Zucchini noodles (or veggetti, or zoodles) are a quick, easy, and healthy alternative to standard noodles. This veggie spaghetti is an easy substitute for pasta in most dishes, and today we’re preparing this dish and using it in place of ramen noodles.
This little gadget is a Vegetable Spiralizer and it’s what turns your vegetables magically into noodles. Veggie noodle makers typically come in two form factors: the handheld ones, as pictured above, and the larger hand crank version like this.
The smaller version is cheaper and easier to store, and the larger version is a little more versatile and can handle larger vegetables more easily. We recommend trying the smaller one to see if veggie noodles are for you and if so, consider upgrading to the hand crank version.
Step One – Prep
Before you begin, wash your hands thoroughly and give your produce a rinse as well. Next, cut the ends off the zucchini on the opposite side of the stem. You’ll use the stem as a handle while you’re cranking out your noodles. Also have a bowl or a small pot ready to catch your noodles as you create them.
Step Two – Make Noodles
The noodle maker we’re using provides two options for veggie noodle thickness. For our ramen dish, we’re using the thicker setting so the noodles hold their shape in the hot ramen broth. Experimenting on different veggies and different thicknesses will help you find what works best for you.
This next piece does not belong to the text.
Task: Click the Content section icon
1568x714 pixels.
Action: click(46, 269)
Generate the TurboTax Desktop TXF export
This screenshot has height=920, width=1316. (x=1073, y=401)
Hold your noodle tool in your non-dominant hand over your bowl or pot, and then grasp the stem of the zucchini with your dominant hand. Next, twist the zucchini (or the noodle maker) in your hand and let the noodles fall into your vessel. When your zucchini is reduced to a little veggie nubbin, toss it in your compost bowl and tamp out the core of the zucchini that emerges from the other end. The zucchini core that remains makes for a nice mid-preparation snack!
Zoodle Tips and Tricks
As you’re cutting your veggie noodles, you’ll notice that the noodle furthest down in the cutter will start to mostly be the seed roll from the middle of the zucchini. These seedier noodles tend to fall apart when cooked, so for ramen we set them aside for later composting, but they’re totally edible if you’d like to incorporate them. Here’s a peek at the zucchini innards in our compost bowl:
Step 3 – Plate and Enjoy!
Depending on your application you’ll want to keep an eye on the length of your zucchini noodles. We’re making ramen with these so we left them pretty long so in the event they did break, they’d still be long enough for gathering and slurping up!